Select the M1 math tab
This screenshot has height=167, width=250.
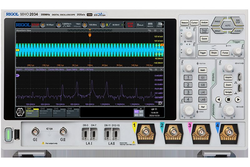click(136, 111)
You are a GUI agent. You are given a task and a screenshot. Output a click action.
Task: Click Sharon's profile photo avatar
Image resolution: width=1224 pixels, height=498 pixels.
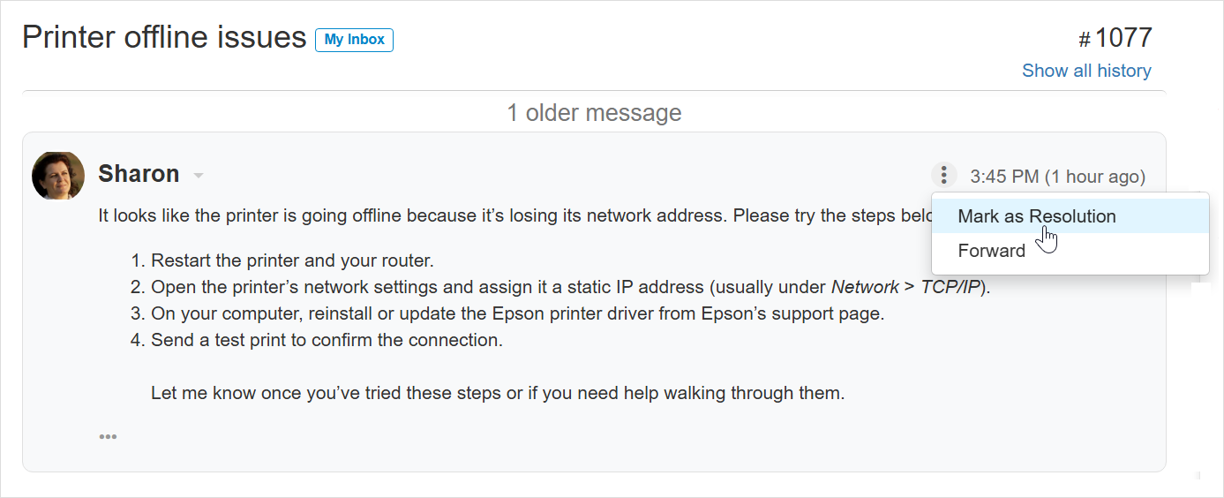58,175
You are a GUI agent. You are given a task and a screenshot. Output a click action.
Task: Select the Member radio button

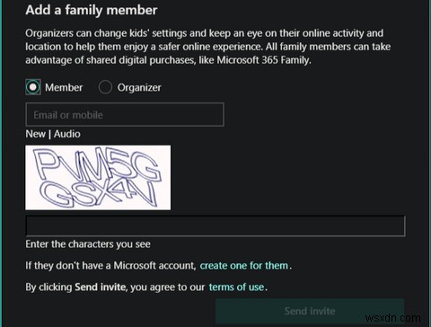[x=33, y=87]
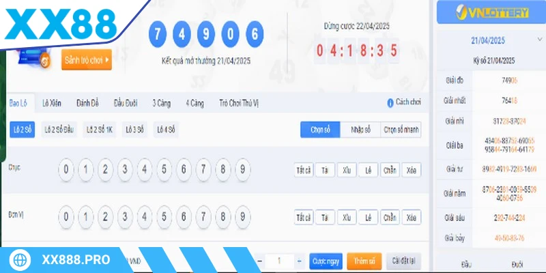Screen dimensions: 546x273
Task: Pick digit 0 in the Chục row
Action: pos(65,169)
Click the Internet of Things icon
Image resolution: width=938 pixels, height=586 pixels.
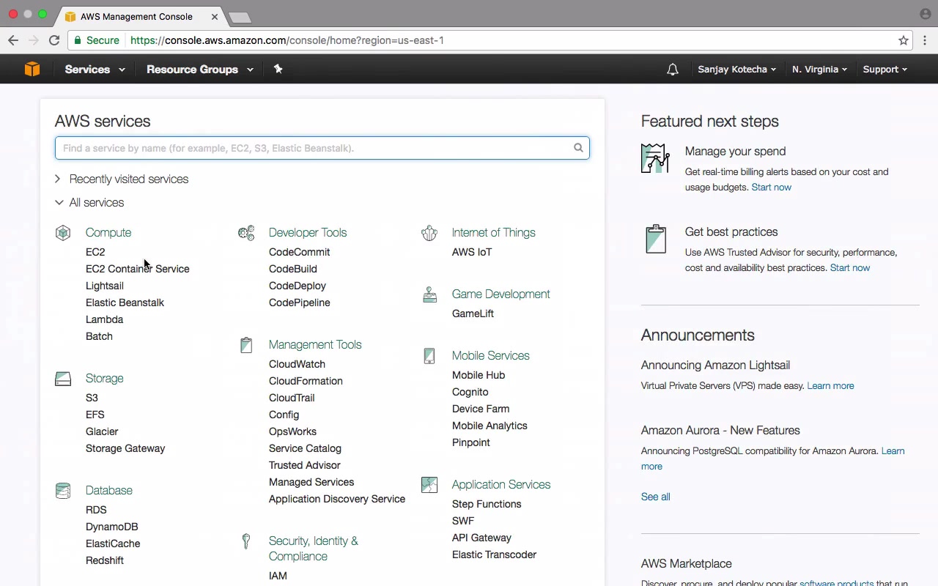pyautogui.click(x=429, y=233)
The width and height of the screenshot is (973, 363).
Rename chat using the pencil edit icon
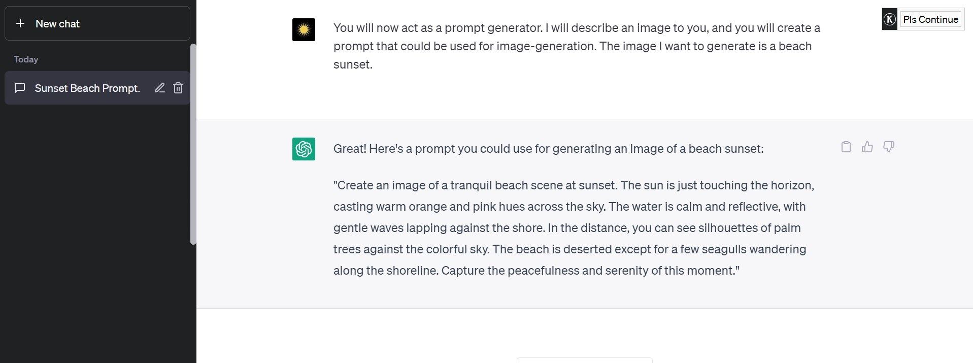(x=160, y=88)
...
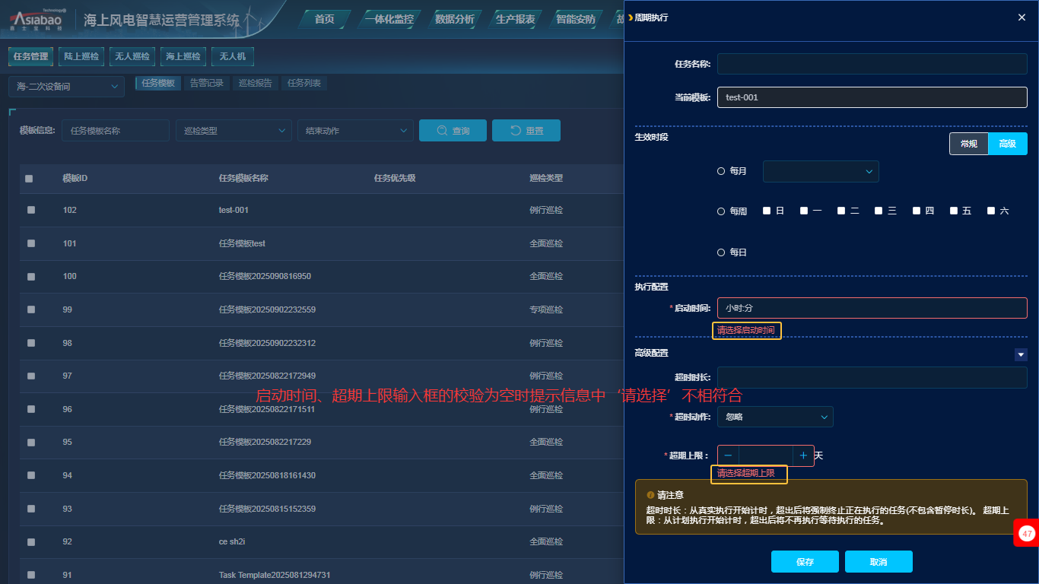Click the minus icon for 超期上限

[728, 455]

* **Try it**: To complete this exercise, transcribe exactly the lines above from the one that holds "Task: Click Sharon's profile photo avatar" through the one that holds "The width and". Pictures stay out.

* **Your response**:
Task: Click Sharon's profile photo avatar
Image resolution: width=1224 pixels, height=498 pixels.
58,175
You are a GUI agent. You are given a task and a screenshot. Output a click action.
Task: Select the Member radio button

[x=33, y=87]
Screen dimensions: 546x273
Task: Pick digit 0 in the Chục row
Action: pos(65,169)
Click the Internet of Things icon
Image resolution: width=938 pixels, height=586 pixels.
pyautogui.click(x=429, y=233)
The width and height of the screenshot is (973, 363).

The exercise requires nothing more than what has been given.